(begin)
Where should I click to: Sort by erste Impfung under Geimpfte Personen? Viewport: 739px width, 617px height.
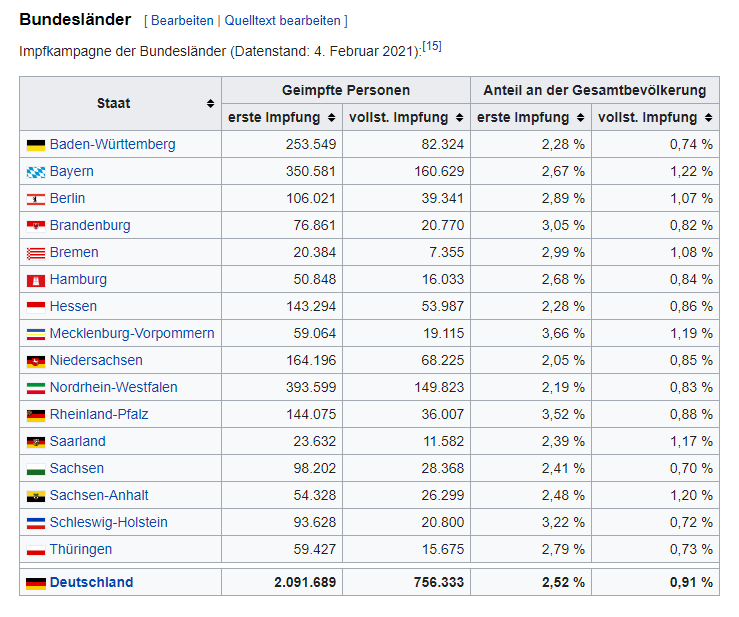pos(332,118)
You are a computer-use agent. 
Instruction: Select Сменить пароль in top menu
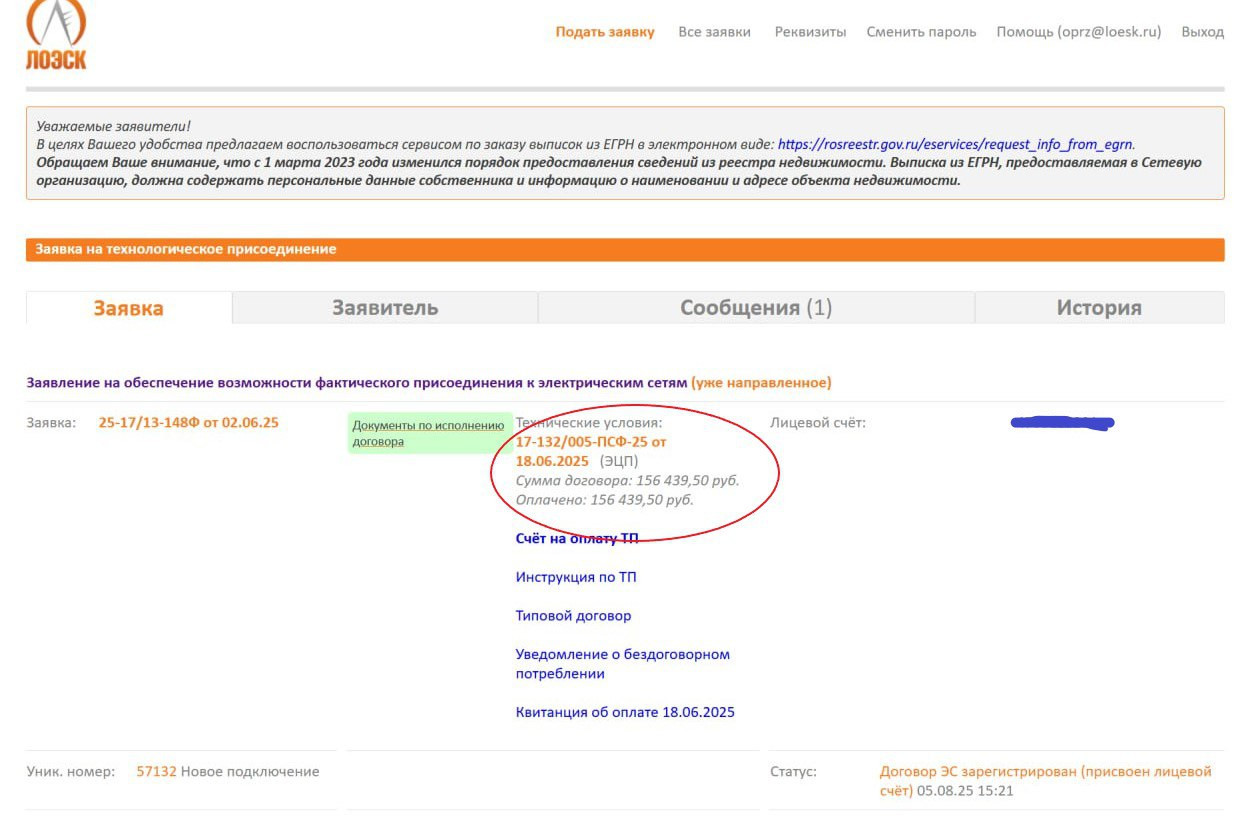tap(921, 32)
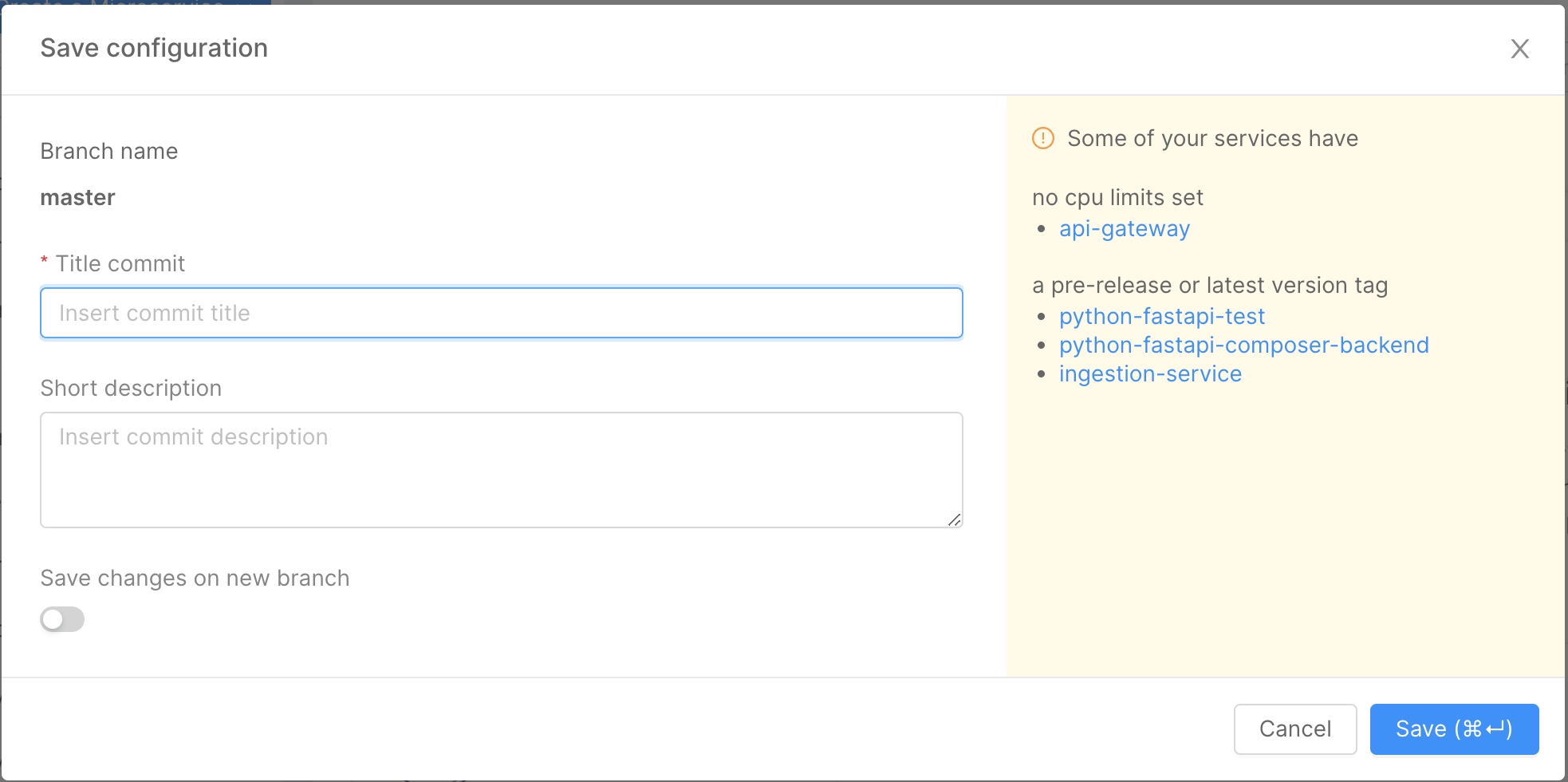Image resolution: width=1568 pixels, height=782 pixels.
Task: Open the python-fastapi-composer-backend service link
Action: [x=1243, y=345]
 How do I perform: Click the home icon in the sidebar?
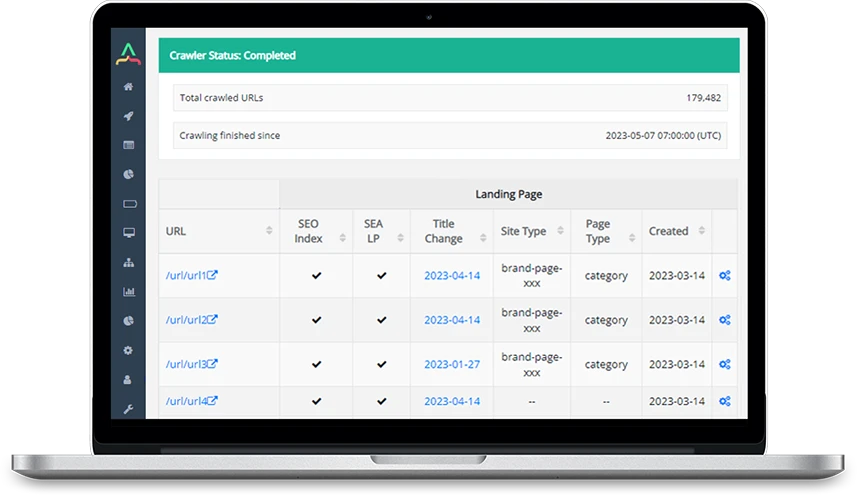pos(128,87)
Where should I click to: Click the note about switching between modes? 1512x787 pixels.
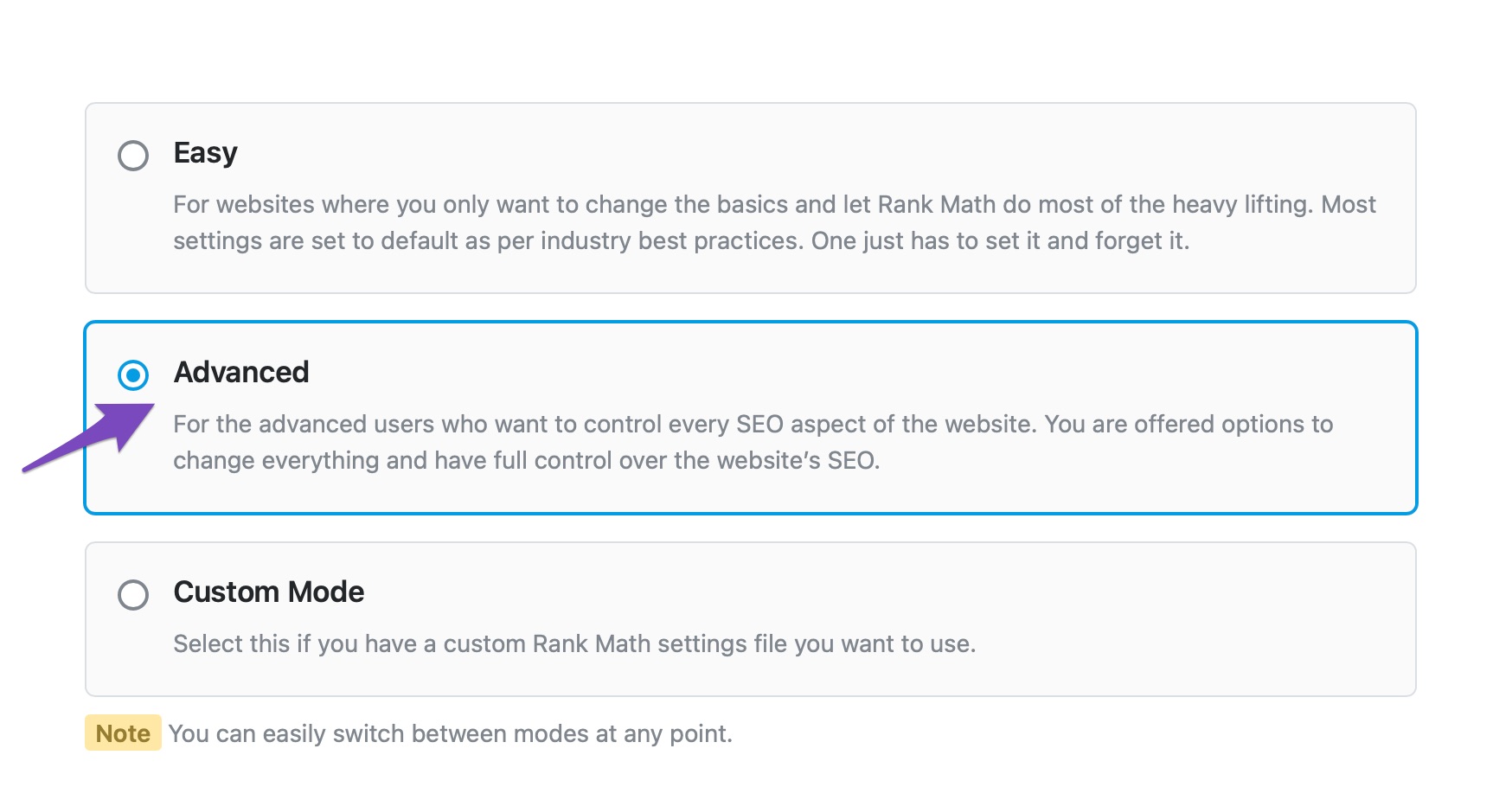(450, 734)
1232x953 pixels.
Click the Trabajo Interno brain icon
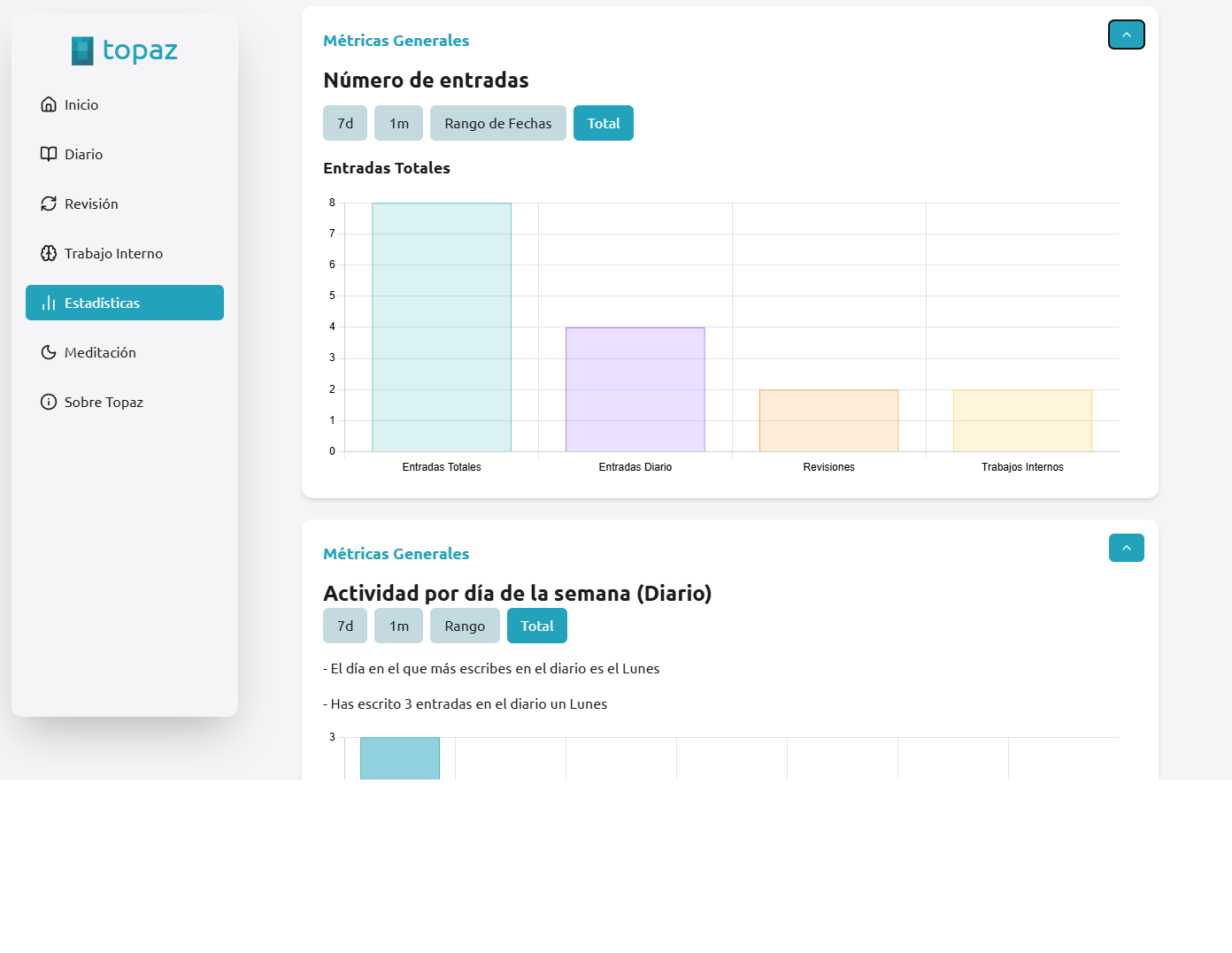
(end)
Reproduce the data above word for word, leaving out the pictures.

Where should I click to: Sort by erste Impfung under Geimpfte Personen? Viewport: 739px width, 617px height.
pos(332,118)
You are a computer-use agent. 
Instruction: Select Сменить пароль in top menu
tap(921, 32)
Image resolution: width=1568 pixels, height=782 pixels.
Task: Open the python-fastapi-composer-backend service link
Action: [x=1243, y=345]
 How do I perform: Click the home icon in the sidebar?
pos(128,87)
Where should I click to: Click the note about switching between modes? 1512x787 pixels.
(450, 734)
1232x953 pixels.
Click the Trabajo Interno brain icon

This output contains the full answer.